Après avoir rappelé ces différentes structures, Mgr Kpodzro a relevé qu’il manque un vrai courage à Faure Gnassingbé pour sortir par la grande porte. Il est convaincu que l’Assemblée nationale actuelle, avec des députés à la solde du régime, va sûrement accepter la loi introduite par le gouvernement pour ainsi donner la latitude au fils du père de briguer d’autres mandats présidentiels. « Pourquoi faut-il que tout le temps, nous soyons obligés d’accepter l’inacceptable ? N’avons-nous pas le droit d’exiger que, pour une fois, les aspirations profondes du peuple togolais soient prises en compte par ceux qui veulent gérer son présent et son futur ? Quel honnête citoyen de ce pays ne serait pas fier d’être véritablement élu ? Si les élections sont organisées de façon franche, transparente et sincère, les perdants iront féliciter les gagnants et la démocratie s’en trouverait renforcée », a souligné le prélat. Pour lui, un vrai fort ne piétine pas le faible.

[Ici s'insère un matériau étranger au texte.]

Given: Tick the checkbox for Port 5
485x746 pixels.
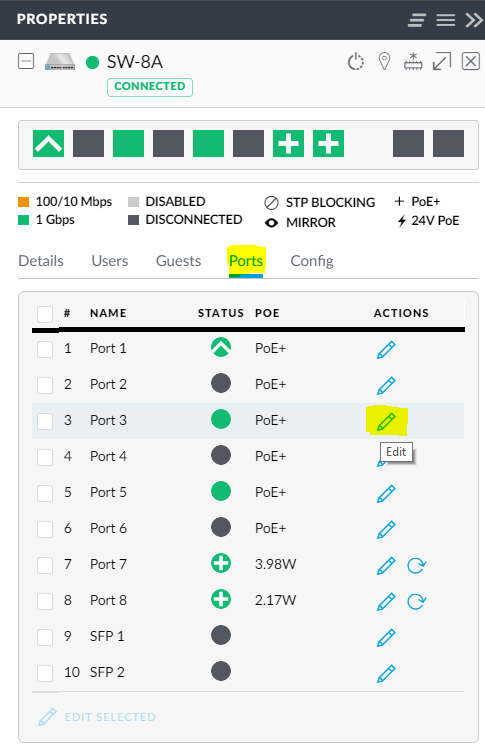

Il a élevé la voix contre des réformes taillées sur mesure et appelé à la préservation des acquis de la Constitution de 1992 arrachée de haute lutte. Mgr Fanoko Kpodzro a en outre appelé à l’audit du fichier électoral avant l’élection présidentielle de 2020 et la reprise du recensement pour les élections locales. « Le peuple togolais, malgré ses apparences pacifistes, à la limite exagérées, est capable de rupture. Par conséquent, nous voulons que les recensements soient repris ici et maintenant, peu importe le coût », a-t-il appelé.